"Now and again a hopeful play doesn't hurt," Welsh playwright Alan Harris says about his Love, Lies, and Taxidermy, playing through March 4 at the Inis Nua Theatre Company at the Louis Bluver Theatre at the Drake. "People will have to get used to it."
I had just asked him, "How dare you write an optimistic play?" Love, although it navigates some heavy waters, is a play that leaves a smile with you. At a time of dark plays, it stands out. "A lot of people are saying to me, 'Wow, to have a romcom, however offbeat, that's different – and there aren't that many plays that are optimistic about the human condition."
Set in Wales, Love concerns a crush, an ice cream truck, the struggle between small business and big box stores, the working life in a cold town in Wales … and … taxidermy? "I've always been slightly obsessed with taxidermy, actually," says Harris, "and it'll take a lot of therapy to figure out why. In London, there's an amazing taxidermy shop in the Essex Road, and I used to cycle past there every day."
Love debuted at the Edinburgh Fringe, at the marvelous Roundabout Theatre, and its appearance here continues what's becoming an Edinburgh-Philly lifeline.

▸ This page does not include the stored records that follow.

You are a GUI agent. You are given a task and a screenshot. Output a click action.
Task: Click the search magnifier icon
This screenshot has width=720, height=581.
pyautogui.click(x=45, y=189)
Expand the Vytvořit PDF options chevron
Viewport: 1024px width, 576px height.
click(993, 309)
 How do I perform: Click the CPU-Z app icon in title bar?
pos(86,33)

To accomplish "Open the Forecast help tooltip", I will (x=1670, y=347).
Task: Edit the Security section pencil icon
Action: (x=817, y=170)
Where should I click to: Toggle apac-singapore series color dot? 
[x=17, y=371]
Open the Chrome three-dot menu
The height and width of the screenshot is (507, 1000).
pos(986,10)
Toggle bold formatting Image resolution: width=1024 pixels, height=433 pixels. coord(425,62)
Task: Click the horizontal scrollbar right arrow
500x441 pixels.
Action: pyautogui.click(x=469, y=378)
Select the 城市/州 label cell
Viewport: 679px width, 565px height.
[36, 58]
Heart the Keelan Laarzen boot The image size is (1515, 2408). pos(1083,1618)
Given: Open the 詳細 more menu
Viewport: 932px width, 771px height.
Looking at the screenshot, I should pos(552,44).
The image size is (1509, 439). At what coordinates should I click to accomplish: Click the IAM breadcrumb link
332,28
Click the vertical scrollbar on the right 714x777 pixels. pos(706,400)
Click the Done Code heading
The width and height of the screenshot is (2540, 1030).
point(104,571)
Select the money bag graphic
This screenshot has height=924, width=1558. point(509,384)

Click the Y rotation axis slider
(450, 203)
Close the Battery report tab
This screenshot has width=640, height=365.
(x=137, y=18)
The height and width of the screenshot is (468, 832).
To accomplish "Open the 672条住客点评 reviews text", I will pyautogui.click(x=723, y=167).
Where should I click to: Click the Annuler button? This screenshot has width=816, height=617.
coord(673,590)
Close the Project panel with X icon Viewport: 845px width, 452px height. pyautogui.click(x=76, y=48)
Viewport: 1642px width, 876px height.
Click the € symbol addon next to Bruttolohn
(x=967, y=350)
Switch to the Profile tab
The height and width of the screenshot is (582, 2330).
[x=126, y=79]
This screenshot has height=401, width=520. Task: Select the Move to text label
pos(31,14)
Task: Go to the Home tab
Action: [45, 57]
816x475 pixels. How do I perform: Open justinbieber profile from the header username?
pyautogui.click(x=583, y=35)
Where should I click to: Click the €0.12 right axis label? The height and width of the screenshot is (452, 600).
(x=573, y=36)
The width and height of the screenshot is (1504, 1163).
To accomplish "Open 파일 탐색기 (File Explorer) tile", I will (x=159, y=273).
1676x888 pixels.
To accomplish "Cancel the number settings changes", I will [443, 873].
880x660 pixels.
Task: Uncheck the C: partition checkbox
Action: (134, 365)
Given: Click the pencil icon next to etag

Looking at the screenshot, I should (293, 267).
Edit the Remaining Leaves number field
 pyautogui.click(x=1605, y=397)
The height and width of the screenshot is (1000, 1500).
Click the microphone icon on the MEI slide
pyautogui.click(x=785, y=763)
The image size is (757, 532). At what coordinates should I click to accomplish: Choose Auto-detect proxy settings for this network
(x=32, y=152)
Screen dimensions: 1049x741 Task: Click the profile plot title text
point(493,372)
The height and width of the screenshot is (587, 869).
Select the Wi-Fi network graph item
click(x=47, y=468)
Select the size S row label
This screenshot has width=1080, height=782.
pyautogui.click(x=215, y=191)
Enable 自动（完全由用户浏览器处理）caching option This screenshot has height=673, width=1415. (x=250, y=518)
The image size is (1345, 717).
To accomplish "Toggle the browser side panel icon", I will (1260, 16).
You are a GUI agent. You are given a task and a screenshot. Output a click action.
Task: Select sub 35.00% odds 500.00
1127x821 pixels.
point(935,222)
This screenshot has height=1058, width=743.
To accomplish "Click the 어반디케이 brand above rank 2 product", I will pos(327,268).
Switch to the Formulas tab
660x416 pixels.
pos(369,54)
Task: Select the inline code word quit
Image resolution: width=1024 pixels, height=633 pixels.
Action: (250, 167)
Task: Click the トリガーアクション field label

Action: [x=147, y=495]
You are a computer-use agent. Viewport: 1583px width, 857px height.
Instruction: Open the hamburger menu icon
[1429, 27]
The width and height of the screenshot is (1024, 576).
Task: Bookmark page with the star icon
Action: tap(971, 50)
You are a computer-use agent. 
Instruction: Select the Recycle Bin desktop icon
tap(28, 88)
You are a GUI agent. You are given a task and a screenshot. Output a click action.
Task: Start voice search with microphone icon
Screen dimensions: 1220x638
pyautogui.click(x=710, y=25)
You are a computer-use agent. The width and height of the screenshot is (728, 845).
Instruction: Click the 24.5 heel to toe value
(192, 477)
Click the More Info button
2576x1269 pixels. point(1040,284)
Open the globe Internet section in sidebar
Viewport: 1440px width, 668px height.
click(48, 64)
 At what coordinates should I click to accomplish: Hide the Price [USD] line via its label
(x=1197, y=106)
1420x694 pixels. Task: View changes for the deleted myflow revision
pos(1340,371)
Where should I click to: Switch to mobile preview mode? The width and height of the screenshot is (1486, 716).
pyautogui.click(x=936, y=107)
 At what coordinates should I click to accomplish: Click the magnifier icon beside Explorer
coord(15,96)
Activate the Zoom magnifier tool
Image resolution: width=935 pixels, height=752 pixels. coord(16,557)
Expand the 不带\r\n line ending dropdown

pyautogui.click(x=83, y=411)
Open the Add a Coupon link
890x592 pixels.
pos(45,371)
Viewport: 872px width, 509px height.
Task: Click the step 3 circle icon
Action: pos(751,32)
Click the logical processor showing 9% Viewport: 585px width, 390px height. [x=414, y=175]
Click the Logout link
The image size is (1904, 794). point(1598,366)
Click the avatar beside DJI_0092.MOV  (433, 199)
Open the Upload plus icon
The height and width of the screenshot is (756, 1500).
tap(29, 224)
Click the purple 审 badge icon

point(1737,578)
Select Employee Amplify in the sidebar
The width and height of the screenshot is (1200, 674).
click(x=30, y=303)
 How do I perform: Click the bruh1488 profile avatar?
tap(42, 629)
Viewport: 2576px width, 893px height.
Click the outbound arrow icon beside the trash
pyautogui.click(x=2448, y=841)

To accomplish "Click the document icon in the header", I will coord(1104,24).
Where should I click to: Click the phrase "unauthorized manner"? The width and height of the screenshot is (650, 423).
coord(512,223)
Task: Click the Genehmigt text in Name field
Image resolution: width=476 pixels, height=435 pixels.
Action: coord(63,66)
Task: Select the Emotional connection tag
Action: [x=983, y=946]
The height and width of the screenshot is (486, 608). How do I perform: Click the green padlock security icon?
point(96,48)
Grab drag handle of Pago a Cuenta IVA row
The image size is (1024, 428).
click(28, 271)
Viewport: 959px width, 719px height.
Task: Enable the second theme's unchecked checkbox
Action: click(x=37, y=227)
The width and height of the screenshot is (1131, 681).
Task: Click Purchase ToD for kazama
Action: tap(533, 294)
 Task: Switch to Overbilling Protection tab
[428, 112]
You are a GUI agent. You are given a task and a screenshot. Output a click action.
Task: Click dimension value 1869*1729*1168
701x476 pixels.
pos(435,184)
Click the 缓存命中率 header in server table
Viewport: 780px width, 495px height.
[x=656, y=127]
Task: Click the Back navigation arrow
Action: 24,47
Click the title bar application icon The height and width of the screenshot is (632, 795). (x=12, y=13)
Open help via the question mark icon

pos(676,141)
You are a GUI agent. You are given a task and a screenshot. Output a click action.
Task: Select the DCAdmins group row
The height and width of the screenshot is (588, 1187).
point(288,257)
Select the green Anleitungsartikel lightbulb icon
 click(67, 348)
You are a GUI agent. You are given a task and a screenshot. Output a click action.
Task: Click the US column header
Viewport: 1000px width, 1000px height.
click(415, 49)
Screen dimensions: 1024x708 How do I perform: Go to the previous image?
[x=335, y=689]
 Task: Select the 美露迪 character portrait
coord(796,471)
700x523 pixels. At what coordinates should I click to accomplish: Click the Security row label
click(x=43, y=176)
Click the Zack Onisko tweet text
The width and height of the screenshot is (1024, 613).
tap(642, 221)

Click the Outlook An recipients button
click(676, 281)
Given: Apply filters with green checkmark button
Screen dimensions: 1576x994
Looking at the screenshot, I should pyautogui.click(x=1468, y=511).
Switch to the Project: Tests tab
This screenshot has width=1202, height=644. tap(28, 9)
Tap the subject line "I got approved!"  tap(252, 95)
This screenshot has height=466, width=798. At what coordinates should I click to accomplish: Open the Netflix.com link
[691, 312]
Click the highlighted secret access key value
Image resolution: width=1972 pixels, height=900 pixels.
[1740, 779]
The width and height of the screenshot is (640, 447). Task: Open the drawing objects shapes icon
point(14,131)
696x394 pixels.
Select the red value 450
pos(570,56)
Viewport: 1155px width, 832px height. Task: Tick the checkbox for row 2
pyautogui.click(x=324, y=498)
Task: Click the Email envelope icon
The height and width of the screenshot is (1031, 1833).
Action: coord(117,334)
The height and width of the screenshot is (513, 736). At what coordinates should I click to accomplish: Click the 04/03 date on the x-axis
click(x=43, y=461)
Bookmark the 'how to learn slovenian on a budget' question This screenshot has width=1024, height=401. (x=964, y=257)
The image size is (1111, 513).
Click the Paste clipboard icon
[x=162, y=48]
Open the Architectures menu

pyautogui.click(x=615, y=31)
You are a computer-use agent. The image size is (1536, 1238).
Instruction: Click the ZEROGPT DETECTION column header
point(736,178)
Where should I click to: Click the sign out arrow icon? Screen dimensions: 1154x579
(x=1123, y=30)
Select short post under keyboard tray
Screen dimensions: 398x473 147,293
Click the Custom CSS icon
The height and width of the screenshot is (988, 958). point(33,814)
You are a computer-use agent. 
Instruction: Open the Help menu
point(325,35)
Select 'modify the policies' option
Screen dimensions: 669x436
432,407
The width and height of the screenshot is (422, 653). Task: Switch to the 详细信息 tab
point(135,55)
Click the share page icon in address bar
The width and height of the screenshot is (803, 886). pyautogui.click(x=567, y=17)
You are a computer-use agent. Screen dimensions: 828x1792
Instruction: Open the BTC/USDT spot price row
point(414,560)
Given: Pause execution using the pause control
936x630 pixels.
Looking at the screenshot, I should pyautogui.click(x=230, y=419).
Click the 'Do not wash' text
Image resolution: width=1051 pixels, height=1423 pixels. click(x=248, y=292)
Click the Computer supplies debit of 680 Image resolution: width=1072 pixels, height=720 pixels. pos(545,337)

Harris has just seen Inis Nua run through his play for the first time.
"It is an odd experience to see your play done in a different culture," he says, "although I love what Inis Nua are doing with it. Then again, there are a lot of American references in the play, especially film references. It's a teenage, idealistic thing, a theme running through the play: We are living our own movie, and the characters want to rewrite the movies they're living. Don't we all, right?"